**EXERCISE AIM**
Please copy each line of the listing that includes the string "will".

□ □ □ □ □

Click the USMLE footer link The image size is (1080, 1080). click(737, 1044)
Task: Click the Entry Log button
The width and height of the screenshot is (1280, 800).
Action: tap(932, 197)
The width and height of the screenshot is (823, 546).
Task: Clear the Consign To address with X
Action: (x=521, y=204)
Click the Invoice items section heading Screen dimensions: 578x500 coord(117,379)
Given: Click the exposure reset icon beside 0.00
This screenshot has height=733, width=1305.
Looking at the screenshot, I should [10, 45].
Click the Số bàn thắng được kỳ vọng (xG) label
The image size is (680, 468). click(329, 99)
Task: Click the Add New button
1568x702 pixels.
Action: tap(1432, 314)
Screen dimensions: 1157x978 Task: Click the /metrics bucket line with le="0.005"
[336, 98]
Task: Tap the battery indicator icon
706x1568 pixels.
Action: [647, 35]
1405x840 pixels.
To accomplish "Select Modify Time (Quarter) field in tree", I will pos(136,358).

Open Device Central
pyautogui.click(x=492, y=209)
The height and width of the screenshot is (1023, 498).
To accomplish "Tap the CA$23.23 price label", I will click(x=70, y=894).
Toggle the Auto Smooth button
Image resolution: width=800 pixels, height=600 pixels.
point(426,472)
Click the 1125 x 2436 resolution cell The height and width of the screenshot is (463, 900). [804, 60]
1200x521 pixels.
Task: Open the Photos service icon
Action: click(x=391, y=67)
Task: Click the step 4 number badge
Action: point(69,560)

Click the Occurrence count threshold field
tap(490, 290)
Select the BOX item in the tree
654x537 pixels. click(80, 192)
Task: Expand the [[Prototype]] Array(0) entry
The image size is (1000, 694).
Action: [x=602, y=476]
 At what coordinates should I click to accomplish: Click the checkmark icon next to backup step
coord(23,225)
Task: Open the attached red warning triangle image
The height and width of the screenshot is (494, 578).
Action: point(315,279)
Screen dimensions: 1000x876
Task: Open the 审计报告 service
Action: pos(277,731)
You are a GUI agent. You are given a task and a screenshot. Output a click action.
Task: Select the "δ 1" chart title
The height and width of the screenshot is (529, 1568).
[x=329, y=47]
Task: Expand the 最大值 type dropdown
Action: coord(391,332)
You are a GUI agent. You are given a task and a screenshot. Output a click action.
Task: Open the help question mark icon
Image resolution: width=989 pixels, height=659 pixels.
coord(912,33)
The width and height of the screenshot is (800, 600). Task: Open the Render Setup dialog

□ □ □ □ □

**OUTPUT FOR THIS EXERCISE**
To accomplish "Select Modify Time (Quarter) field in tree", I will pos(136,358).
To accomplish "Tap the CA$23.23 price label", I will click(x=70, y=894).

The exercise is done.